--- Supplied data ---
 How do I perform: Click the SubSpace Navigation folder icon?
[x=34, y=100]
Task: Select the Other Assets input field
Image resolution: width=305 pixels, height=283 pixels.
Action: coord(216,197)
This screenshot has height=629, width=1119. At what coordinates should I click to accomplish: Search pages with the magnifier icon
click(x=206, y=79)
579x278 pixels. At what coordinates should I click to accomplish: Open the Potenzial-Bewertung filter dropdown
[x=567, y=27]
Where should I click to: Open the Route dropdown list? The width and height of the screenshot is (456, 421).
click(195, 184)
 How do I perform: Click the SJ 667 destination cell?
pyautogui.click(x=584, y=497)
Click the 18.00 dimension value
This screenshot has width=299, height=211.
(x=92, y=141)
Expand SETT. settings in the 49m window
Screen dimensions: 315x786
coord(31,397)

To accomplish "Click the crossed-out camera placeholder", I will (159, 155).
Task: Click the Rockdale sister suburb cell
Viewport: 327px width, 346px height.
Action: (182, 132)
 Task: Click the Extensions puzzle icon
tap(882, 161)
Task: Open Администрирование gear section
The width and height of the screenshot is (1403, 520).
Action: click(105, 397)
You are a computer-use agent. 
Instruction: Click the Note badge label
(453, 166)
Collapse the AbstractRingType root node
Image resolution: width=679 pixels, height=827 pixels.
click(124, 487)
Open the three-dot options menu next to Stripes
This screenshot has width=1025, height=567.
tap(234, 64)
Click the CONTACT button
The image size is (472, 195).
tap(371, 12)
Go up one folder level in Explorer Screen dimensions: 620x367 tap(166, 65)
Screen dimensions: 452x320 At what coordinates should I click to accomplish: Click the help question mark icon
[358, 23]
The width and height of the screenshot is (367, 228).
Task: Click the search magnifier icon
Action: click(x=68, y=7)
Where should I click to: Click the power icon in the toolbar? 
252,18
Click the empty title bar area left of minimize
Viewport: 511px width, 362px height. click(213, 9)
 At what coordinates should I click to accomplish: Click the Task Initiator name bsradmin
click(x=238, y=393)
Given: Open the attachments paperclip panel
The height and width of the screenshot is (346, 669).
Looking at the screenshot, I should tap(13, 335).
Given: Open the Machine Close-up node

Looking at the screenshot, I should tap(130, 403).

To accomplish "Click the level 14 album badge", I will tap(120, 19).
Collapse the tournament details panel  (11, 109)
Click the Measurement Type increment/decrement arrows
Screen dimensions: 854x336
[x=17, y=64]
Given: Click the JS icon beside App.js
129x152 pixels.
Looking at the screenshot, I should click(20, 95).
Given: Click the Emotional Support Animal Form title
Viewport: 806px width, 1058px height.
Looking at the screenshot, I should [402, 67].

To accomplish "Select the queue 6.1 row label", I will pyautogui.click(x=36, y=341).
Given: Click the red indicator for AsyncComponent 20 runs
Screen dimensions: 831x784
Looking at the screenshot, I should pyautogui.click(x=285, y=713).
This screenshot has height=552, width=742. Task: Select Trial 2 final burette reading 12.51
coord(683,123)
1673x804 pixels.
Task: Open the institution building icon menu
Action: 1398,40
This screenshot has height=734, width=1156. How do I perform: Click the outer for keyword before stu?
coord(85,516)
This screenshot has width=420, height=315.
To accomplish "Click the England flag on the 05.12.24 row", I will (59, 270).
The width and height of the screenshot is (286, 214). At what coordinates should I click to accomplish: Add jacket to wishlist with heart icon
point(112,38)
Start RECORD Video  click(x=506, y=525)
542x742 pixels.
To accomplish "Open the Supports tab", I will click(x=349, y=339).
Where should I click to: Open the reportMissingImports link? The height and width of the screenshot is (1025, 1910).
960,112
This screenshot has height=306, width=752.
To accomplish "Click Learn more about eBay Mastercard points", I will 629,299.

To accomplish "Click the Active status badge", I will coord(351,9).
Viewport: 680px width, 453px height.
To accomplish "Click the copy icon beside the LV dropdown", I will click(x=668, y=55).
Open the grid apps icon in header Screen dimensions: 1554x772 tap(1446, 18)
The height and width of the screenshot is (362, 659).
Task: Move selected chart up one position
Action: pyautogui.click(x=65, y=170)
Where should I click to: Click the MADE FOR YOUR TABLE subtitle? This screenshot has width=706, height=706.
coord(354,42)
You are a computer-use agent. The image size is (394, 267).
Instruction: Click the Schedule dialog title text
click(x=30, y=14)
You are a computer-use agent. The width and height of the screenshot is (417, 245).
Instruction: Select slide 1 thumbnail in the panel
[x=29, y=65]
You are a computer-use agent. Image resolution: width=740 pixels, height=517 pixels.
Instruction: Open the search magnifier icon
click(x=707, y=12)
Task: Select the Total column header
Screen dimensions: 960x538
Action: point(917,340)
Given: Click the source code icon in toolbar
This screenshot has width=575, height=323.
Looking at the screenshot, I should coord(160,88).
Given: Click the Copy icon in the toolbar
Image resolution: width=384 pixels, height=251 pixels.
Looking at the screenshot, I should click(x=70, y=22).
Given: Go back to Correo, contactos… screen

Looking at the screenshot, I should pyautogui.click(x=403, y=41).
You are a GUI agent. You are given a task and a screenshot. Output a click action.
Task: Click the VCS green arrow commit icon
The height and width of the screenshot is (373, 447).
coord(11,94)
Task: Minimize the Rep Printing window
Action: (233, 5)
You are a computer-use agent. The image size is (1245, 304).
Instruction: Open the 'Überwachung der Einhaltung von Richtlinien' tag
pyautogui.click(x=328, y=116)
---
Given request:
Count the lines in the records above that contain the string "Viewport", matching case exactly. Reply with the number only.

Task result:
4